In order for the prosecution to meet its burden at the time of trial, an expert will testify about alcohol absorption, distribution, and elimination in the human body. Many authoritative articles have been written on the subject, most notably those by Kurt Dubowski and A.W. Jones. Because of the variables in the subjects taking the test, such as metabolic rate, as well as variations in conditions, such as stomach contents and drinking patterns, it is exceptionally difficult to look backward in time to pinpoint BAC at an earlier time. This difficulty increases with the passage of time, and becomes increasingly speculative. This provides an invaluable opportunity for an experienced DUI attorney to demonstrate reasonable doubt.

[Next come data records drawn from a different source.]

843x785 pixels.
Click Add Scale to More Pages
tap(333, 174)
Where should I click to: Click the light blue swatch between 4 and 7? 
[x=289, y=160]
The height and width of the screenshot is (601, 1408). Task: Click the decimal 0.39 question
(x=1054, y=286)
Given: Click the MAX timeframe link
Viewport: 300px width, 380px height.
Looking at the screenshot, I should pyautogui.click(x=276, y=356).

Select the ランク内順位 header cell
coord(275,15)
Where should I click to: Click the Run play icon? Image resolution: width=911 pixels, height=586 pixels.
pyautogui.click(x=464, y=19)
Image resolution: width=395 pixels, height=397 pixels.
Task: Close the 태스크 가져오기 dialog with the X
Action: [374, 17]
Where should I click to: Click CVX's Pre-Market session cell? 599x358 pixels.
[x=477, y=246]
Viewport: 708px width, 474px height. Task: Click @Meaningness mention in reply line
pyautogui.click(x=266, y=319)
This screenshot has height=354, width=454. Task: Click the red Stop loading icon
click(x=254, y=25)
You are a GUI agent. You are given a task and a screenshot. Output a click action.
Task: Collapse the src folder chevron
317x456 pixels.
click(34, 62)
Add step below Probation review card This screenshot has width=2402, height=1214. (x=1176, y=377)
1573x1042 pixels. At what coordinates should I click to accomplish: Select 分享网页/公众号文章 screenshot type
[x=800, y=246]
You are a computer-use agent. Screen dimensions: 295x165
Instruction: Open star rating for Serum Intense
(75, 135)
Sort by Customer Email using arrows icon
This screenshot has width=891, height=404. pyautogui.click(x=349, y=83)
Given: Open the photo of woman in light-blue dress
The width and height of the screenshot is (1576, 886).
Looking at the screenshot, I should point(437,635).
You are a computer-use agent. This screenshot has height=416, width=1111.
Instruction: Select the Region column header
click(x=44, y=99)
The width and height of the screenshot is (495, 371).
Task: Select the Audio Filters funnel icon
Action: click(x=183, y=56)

When a person drinks alcohol, it goes first into the stomach, and then into the small intestine, which is where most of the absorption takes place. Alcohol takes time to be absorbed in to the blood stream. The type of alcohol consumed, as well as the stomach contents prior to and during drinking, will impact the speed at which absorption takes place. Police will often ask a driver suspected of DUI when the last time the driver ate was, and what that individual ate. Statements will be put in to the police report and can be used to impeach your testimony at the time of trial if later change your story.
Alcohol gets metabolized immediately; however, the body cannot eliminate alcohol as quickly as it is absorbed. This is how an elevated alcohol level is created in the first place. Basically, the level of alcohol increases because absorption occurs faster than elimination. Absorption continues after drinking ceases. This will result in an increasing alcohol level, followed by a peak or plateau. This peak or plateau level is where there is perfect equilibrium – absorption and elimination occur at the same rate, so the alcohol level flattens out and is consistent for a period of time, usually 15 to 45 minutes, depending upon stomach contents and metabolic rate.
After the peak or plateau period, the individual will enter into the pure elimination phase. Here, so long as no additional alcohol is consumed, the alcohol level will steadily decrease at a rate of approximately .02 percent per hour. However, this will vary widely from person to person and in situation to situation.
Alcohol absorption and elimination can be affected greatly by drivers’ metabolic rates, eating patterns, fatigue levels, and many other factors. Typically, a police officer’s roadside investigation is not thorough enough to effectively address these issues. This information is extremely valuable in the hands of a well-trained criminal defense lawyer, who can devastate the prosecutions DUI/DWI case by effective cross-examination on these issues.